WHAT YOU SHOULD DO
Rewrite the rows below as a two-column Markdown table headed "No." and "Line," giving each line its own number and omitting blank lines.

(Entries for locating words and elements)
══════

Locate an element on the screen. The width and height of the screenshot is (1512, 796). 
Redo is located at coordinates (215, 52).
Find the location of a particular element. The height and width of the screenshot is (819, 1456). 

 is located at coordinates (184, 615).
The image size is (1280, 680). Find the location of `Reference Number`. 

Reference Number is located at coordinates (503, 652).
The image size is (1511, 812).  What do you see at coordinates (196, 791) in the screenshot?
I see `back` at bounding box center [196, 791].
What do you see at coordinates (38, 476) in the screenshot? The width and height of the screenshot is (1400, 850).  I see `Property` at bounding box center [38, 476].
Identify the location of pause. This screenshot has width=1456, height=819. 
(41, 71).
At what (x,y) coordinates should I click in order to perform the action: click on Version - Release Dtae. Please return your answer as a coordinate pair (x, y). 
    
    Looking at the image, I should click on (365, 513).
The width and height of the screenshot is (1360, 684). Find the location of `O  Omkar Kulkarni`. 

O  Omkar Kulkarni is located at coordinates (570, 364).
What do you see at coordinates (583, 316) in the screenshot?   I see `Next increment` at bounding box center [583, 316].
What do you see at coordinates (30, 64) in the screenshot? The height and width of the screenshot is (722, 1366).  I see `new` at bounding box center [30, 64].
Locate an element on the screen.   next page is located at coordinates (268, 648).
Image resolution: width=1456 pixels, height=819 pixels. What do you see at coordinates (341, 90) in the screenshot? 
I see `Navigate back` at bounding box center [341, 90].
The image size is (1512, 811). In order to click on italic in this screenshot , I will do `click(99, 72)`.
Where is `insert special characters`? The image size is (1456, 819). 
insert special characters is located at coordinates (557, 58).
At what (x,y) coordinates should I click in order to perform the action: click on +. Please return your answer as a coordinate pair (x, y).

══════

COMPLETED EXERCISE
| No. | Line |
|---|---|
| 1 | Locate an element on the screen. The width and height of the screenshot is (1512, 796).  |
| 2 | Redo is located at coordinates (215, 52). |
| 3 | Find the location of a particular element. The height and width of the screenshot is (819, 1456).  |
| 4 |  is located at coordinates (184, 615). |
| 5 | The image size is (1280, 680). Find the location of `Reference Number`.  |
| 6 | Reference Number is located at coordinates (503, 652). |
| 7 | The image size is (1511, 812).  What do you see at coordinates (196, 791) in the screenshot? |
| 8 | I see `back` at bounding box center [196, 791]. |
| 9 | What do you see at coordinates (38, 476) in the screenshot? The width and height of the screenshot is (1400, 850).  I see `Property` at bounding box center [38, 476]. |
| 10 | Identify the location of pause. This screenshot has width=1456, height=819.  |
| 11 | (41, 71). |
| 12 | At what (x,y) coordinates should I click in order to perform the action: click on Version - Release Dtae. Please return your answer as a coordinate pair (x, y).  |
| 13 |     Looking at the image, I should click on (365, 513). |
| 14 | The width and height of the screenshot is (1360, 684). Find the location of `O  Omkar Kulkarni`.  |
| 15 | O  Omkar Kulkarni is located at coordinates (570, 364). |
| 16 | What do you see at coordinates (583, 316) in the screenshot?   I see `Next increment` at bounding box center [583, 316]. |
| 17 | What do you see at coordinates (30, 64) in the screenshot? The height and width of the screenshot is (722, 1366).  I see `new` at bounding box center [30, 64]. |
| 18 | Locate an element on the screen.   next page is located at coordinates (268, 648). |
| 19 | Image resolution: width=1456 pixels, height=819 pixels. What do you see at coordinates (341, 90) in the screenshot?  |
| 20 | I see `Navigate back` at bounding box center [341, 90]. |
| 21 | The image size is (1512, 811). In order to click on italic in this screenshot , I will do `click(99, 72)`. |
| 22 | Where is `insert special characters`? The image size is (1456, 819).  |
| 23 | insert special characters is located at coordinates (557, 58). |
| 24 | At what (x,y) coordinates should I click in order to perform the action: click on +. Please return your answer as a coordinate pair (x, y). |